### Exercise aim
Output the lines starting at the one containing "You are a GUI" and ending at the one containing "The width and", reproduced character for character.

### Records for processing
════════

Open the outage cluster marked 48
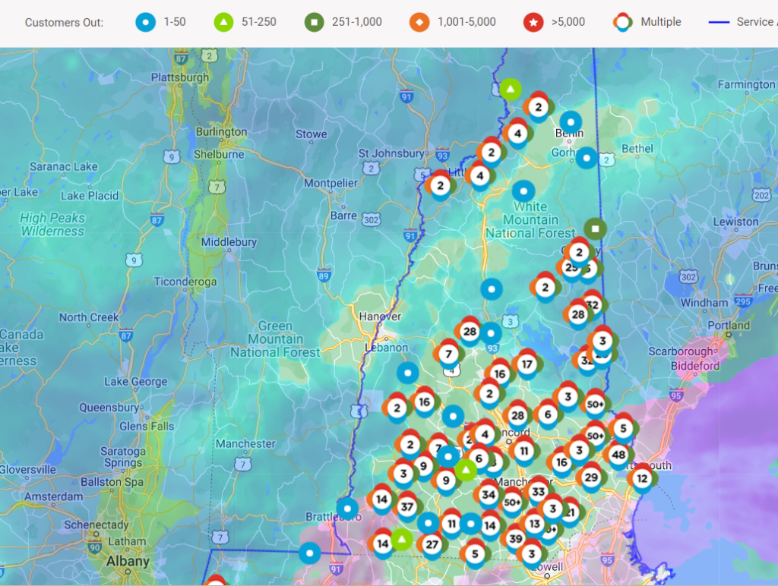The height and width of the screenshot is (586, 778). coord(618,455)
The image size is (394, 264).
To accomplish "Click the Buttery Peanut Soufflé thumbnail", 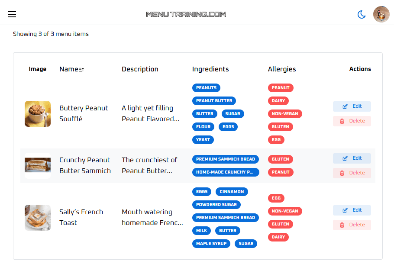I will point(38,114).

════════

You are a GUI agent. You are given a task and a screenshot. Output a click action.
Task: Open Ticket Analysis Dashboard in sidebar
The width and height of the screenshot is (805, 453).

════════

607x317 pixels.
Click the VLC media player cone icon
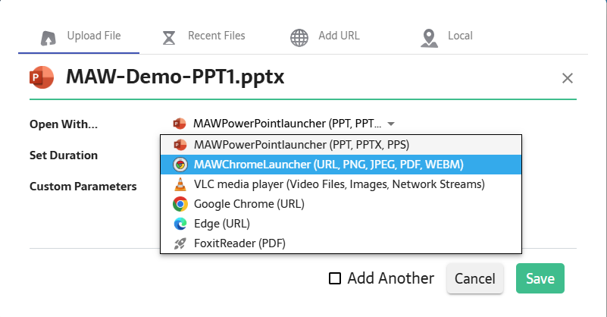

════════

### Reply
You are a GUI agent. You are given a task and a screenshot. Output a click action.
Task: Open Ticket Analysis Dashboard in sidebar
The width and height of the screenshot is (805, 453).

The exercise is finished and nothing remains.